*Texto de leitura*:
▬▬▬
Por: João Vicente Machado
Era seletivo e tinha um olho mágico que lhe permitia enxergar a qualidade de grandes compositores. Luiz Gonzaga reuniu em torno de si vários compositores qualificados para respaldar a saga musical que construiu, ao longo da sua fecunda caminhada .
Ex: João Silva, Onildo Almeida, Rosil Cavalcanti, Patativa do Assaré, Jacinto Silva, José Clementino, Antônio Barros, José Fernandes, Beduíno e até Raymundo Asfora.
‘Mas o real tripé de qualidade que rei do Baião conseguiu juntar foi o que eu costumo chamar a Santíssima Trindade da música popular nordestina e tem como personagens dois cabras do Pajeú das Flores e um do sertão do Ceará. São eles: Zé Dantas, Zé Marcolino e Humberto Teixeira, respectivamente.
Humberto Teixeira era chamado por ele o Doutor do meu Baião e foi o primeiro. Há até quem credite à dupla o mérito de reinventar e nordestinizar o Baião. Esse era do Iguatu no sertão do Ceará e era o mais urbano dos três.
Zé Dantas era médico e originário de Carnaíba no Vale do Pajeú em Pernambuco, terra de Luiz Gonzaga. Era romântico e por ser de uma jazida de poesia, expressava no seu bordado musical, “a terra, o homem e a luta” no dizer de Euclides da Cunha. É da autoria dele a famosíssima toada Vozes da Seca, que encerrava um protesto contundente, aliais um dos primeiros da música popular brasileira.
Zé Marcolino, paraibano de Sumé, de quem já falei nesse Blog e oportunamente voltarei a fazê-lo, além de sanfoneiro e também cantor, foi um poeta cuidadoso com a métrica e a rima e usava muito a rima rica que era o seu forte. Morreu prematuramente num acidente de carro próximo a Carnaíba, terra de Zé Dantas.
▬▬▬
*Instruções de trabalho*:
1) Atualize a parte do texto sobre Luiz Gonzaga que abre com as palavras "Por: João Vicente" e fecha com "até Raymundo Asfora.", trocando "compositores" por "músicos".
2) De acordo com o texto sobre Luiz Gonzaga, de onde era Humberto Teixeira?

*Material listado*:
▬▬▬
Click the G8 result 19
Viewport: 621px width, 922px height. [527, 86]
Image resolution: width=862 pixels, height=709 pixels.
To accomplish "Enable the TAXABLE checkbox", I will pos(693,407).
▬▬▬
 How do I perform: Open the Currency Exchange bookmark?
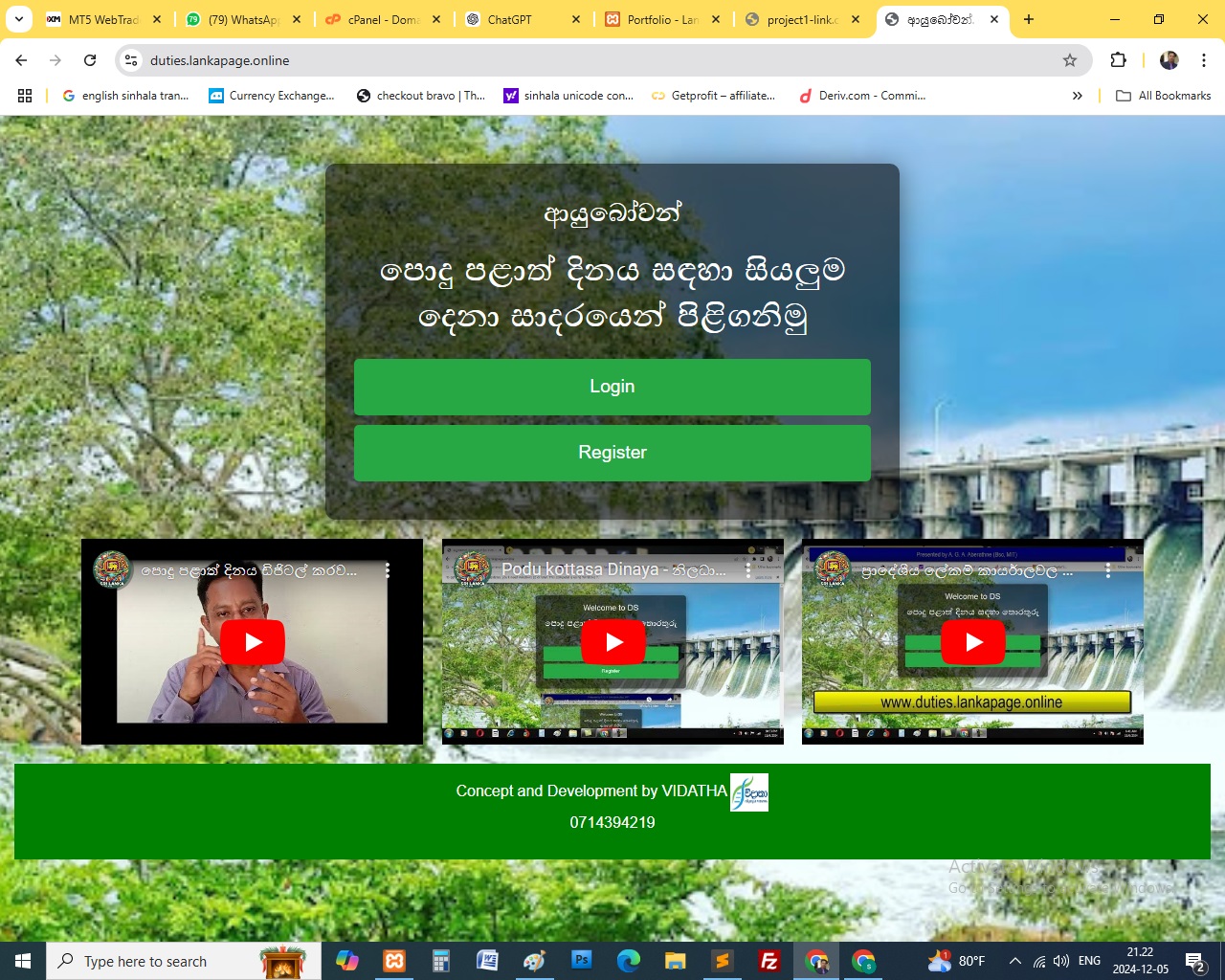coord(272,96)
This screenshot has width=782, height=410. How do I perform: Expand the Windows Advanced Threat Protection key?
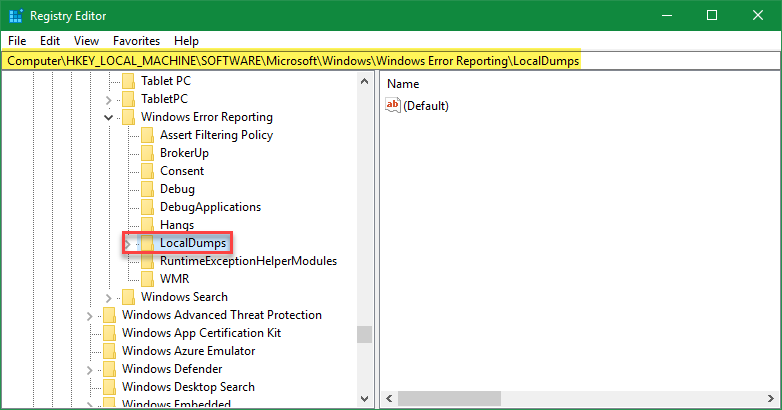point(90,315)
▬▬▬
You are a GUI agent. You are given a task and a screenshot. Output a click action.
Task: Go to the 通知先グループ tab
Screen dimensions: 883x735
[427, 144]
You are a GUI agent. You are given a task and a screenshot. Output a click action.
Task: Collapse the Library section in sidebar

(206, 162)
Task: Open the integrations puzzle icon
▬▬▬
*Respostas esperadas*:
1)
Por: João Vicente Machado
Era seletivo e tinha um olho mágico que lhe permitia enxergar a qualidade de grandes músicos. Luiz Gonzaga reuniu em torno de si vários músicos qualificados para respaldar a saga musical que construiu, ao longo da sua fecunda caminhada .
Ex: João Silva, Onildo Almeida, Rosil Cavalcanti, Patativa do Assaré, Jacinto Silva, José Clementino, Antônio Barros, José Fernandes, Beduíno e até Raymundo Asfora.

2) De Iguatu, no sertão do Ceará.